Ward S, Heidrich S, Wolberg W
Cancer Nurs. 1989 Dec;12(6):344-51.
For women with stage I or II breast cancer, randomized trials have demonstrated no significant difference in survival rates between women receiving modified radical mastectomy (MRM) and women receiving breast conserving (BC) surgery. Therefore, many women are now in a position of having a choice between these two options. Twenty-two women who met the surgical criteria for having this choice were interviewed 1 to 2 weeks postsurgery to determine factors they had considered when deciding between MRM and BC, how much they wished to participate in decision-making, and the sources of information they used. The sample was purposefully limited to women attending one clinic in order to insure control over variables such as the information to which patients are exposed. When asked why they had chosen a given surgery, two factors, concerns about radiotherapy (p = 0.003) and body integrity (p = 0.04), emerged as significantly different for women choosing BC vs. MRM. Furthermore, women reported that participation in decision-making was important to them and that they had had sufficient participation in the decision-making process. Finally, they rated "people" sources of information as more important than written or visual materials, suggesting that nurses and other care providers are important in supporting women through the decision-making process.

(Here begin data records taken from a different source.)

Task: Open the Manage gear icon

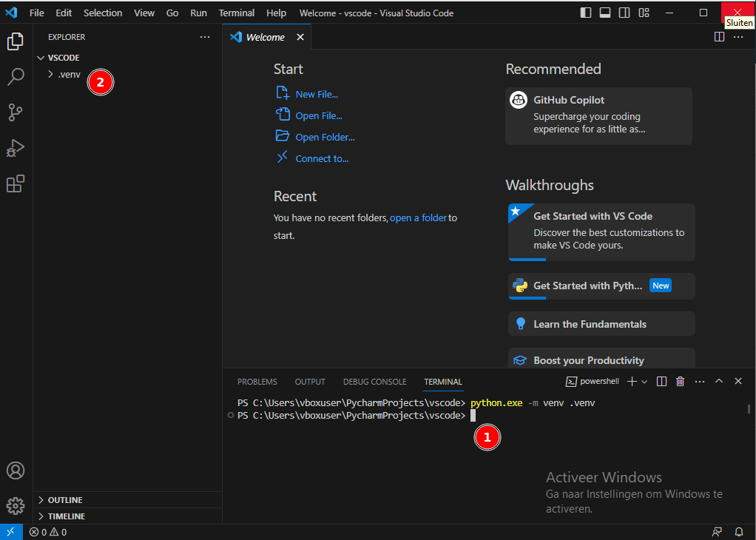Action: (x=16, y=506)
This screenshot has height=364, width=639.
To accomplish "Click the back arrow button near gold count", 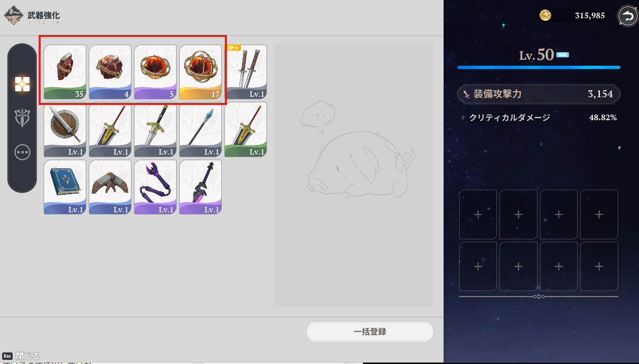I will pyautogui.click(x=626, y=16).
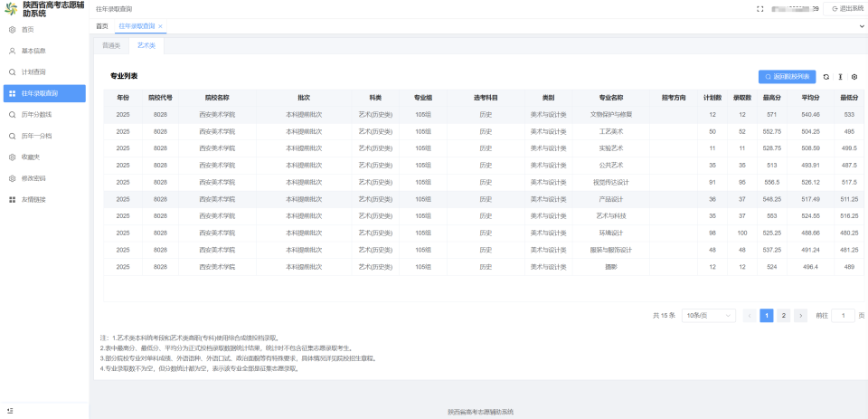Click the refresh icon above the table
Image resolution: width=868 pixels, height=419 pixels.
[826, 77]
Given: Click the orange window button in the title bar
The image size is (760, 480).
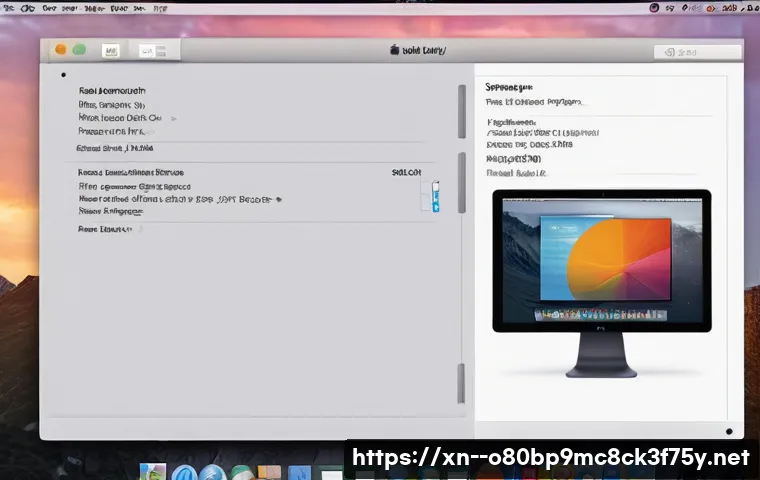Looking at the screenshot, I should point(60,49).
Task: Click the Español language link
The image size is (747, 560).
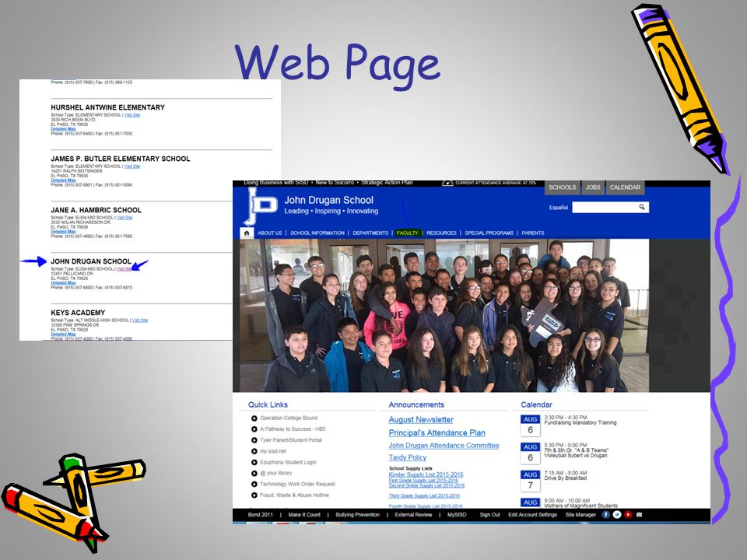Action: click(x=559, y=208)
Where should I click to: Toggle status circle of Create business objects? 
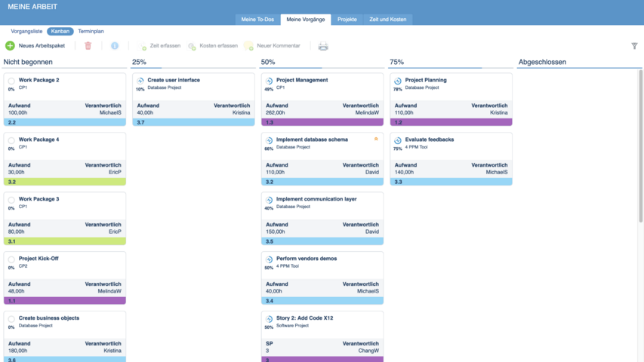(12, 319)
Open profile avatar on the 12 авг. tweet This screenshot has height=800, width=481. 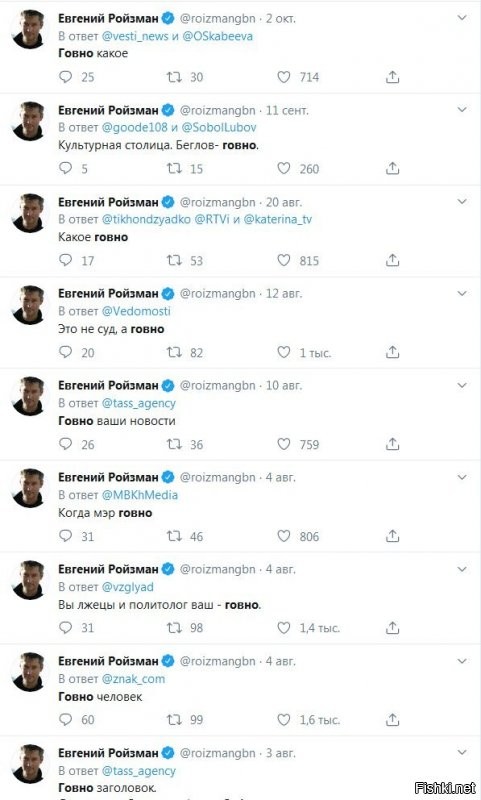coord(29,304)
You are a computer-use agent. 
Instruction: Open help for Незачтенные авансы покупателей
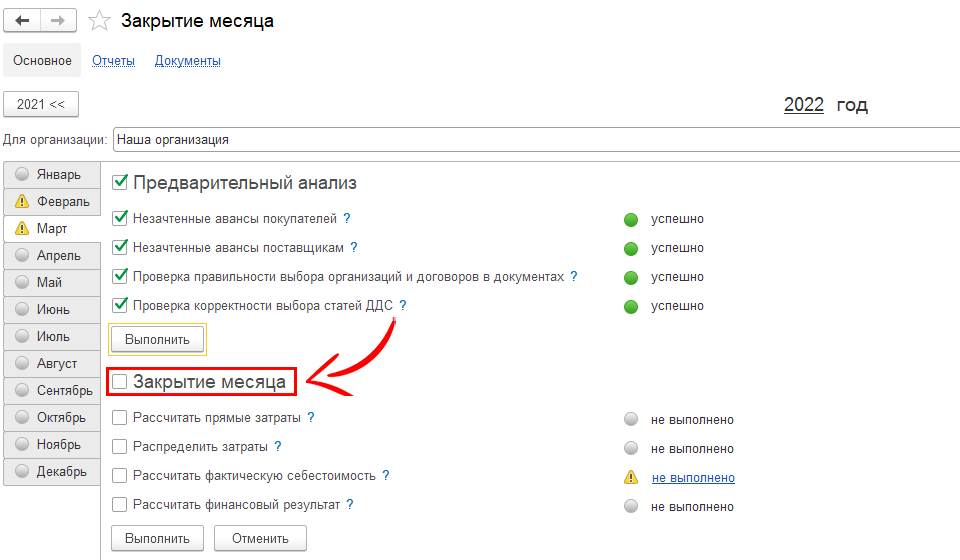pos(347,218)
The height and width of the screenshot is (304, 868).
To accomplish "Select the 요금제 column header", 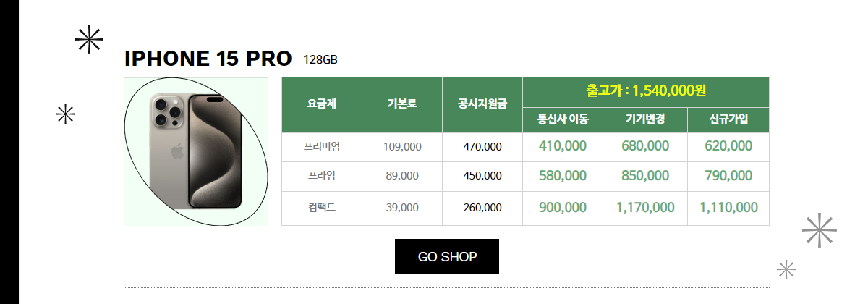I will click(x=322, y=104).
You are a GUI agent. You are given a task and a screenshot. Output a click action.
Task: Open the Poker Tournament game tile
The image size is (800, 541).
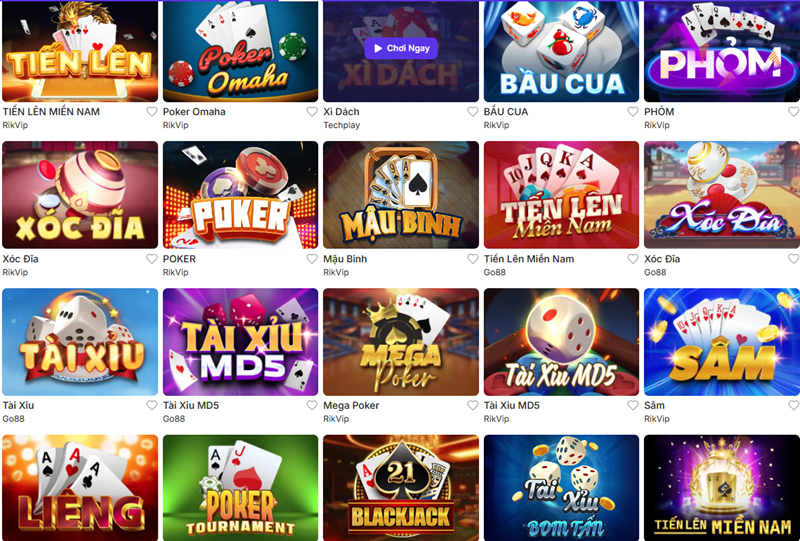click(x=240, y=488)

对于I期或II期乳腺癌女性患者,随机试验表明,接受改良根治性乳房切除术(MRM)的女性与接受保乳(BC)手术的女性在生存率上无显著差异。因此,现在许多女性可以在这两种选择之间做出抉择。对22名符合手术标准且面临这一选择的女性在术后1至2周进行了访谈,以确定她们在决定接受MRM还是BC时所考虑的因素、她们希望参与决策的程度以及所使用的信息来源。样本特意限定为在一家诊所就诊的女性,以便确保能控制诸如患者接触到的信息等变量。当被问及为何选择某种特定手术时,对于选择BC与MRM的女性而言,两个因素,即对放疗的担忧(p = 0.003)和身体完整性(p = 0.04),呈现出显著差异。此外,女性表示参与决策对她们很重要,并且她们在决策过程中有充分的参与。最后,她们将“人际”信息来源评为比书面或视觉材料更重要,这表明护士和其他护理人员在支持女性度过决策过程中很重要。